- [EJERCICIOS]:
**1)** ¿Qué jugadas empañaron la épica según la crónica sobre Argentina y Egipto? Enuméralas todas.
**2)** ¿Podrías resumir en dos oraciones la crónica sobre Argentina y Egipto?
**3)** ¿Puedes continuar la crónica sobre Argentina y Egipto a partir de su último párrafo?
##### TEXTO #####
Hasta el minuto 79, Argentina parecía totalmente fuera del Mundial 2026. En poco más de quince minutos, apareció la épica.
Épico lo de Argentina. El cuadro albiceleste consiguió una victoria de esas que pasan a la historia del fútbol. Dio vuelta su partido por los octavos de final del Mundial 2026 ante Egipto. Aunque, no se puede pasar por alto que hubo cierta parcialidad con los cobros arbitrales.
Egipto lo ganaba 2-0 hasta los 79′. Pero, Lionel Messi le puso una velocidad más a sus regates y levantó a sus compañeros. Finalmente, en poco más de quince minutos, Argentina terminó ganando.
Tres jugadas empañaron la épica. Primero, “un penalcito” que Messi desperdició. Luego, un gol anulado por el VAR. Por último, en el último tanto de Argentina, en la jugada previa había una falta en el área a Mohamed Salah.
##### MATERIAL PROPORCIONADO #####
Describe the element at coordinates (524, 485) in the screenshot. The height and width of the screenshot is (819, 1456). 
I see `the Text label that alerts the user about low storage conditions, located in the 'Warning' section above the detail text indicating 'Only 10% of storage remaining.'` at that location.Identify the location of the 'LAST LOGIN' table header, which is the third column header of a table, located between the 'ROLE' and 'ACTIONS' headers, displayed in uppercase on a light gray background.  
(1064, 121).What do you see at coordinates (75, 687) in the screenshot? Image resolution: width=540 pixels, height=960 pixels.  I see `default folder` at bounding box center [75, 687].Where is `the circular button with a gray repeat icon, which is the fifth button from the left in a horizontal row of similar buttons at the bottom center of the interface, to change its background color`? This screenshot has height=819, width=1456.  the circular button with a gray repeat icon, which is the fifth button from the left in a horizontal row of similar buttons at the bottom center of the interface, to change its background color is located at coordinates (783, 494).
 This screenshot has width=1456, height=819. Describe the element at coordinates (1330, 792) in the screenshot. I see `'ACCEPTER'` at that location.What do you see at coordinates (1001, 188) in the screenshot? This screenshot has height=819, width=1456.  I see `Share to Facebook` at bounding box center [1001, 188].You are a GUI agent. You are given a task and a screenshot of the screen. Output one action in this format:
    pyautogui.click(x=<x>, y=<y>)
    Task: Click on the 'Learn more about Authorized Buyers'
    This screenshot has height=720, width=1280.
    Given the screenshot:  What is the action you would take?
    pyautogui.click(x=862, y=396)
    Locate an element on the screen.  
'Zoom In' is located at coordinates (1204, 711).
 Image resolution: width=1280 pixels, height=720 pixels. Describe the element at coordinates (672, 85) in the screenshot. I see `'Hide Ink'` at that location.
#####
- [RESPUESTAS]:
**1)**
- Un "penalcito" que Messi desperdició.
- Un gol anulado por el VAR.
- Una falta en el área a Mohamed Salah en la jugada previa al último tanto de Argentina.

**2)** Argentina perdía 2-0 ante Egipto hasta el minuto 79, pero Lionel Messi levantó a sus compañeros y el equipo terminó ganando su partido de octavos de final del Mundial 2026. La crónica señala que hubo cierta parcialidad en los cobros arbitrales: un "penalcito" que Messi desperdició, un gol anulado por el VAR y una falta en el área a Mohamed Salah en la jugada previa al último tanto argentino.

**3)**
Volvamos a la parte épica, sin dejarnos llevar por los problemas arbitrales. Lo más increíble del triunfo argentino, además de darlo vuelta, fue la actitud de Lionel Messi. De hecho, consiguió el gol momentáneo del empate.
Ni siquiera el relator argentino de la transmisión de DSports pudo aguantarse la emoción de que la igualdad haya sido de Messi. Llanto mediante, relató el gol, pero no fue el único que terminó a las lágrimas.
Messi mismo, no soportó la emoción. Una vez finalizado el encuentro, el GOAT estalló en lágrimas. Las cámaras lo siguieron, demostrando que, pese a lo ganado, a lo conseguido y a todo, el fútbol sigue haciéndole hervir la gente al 10.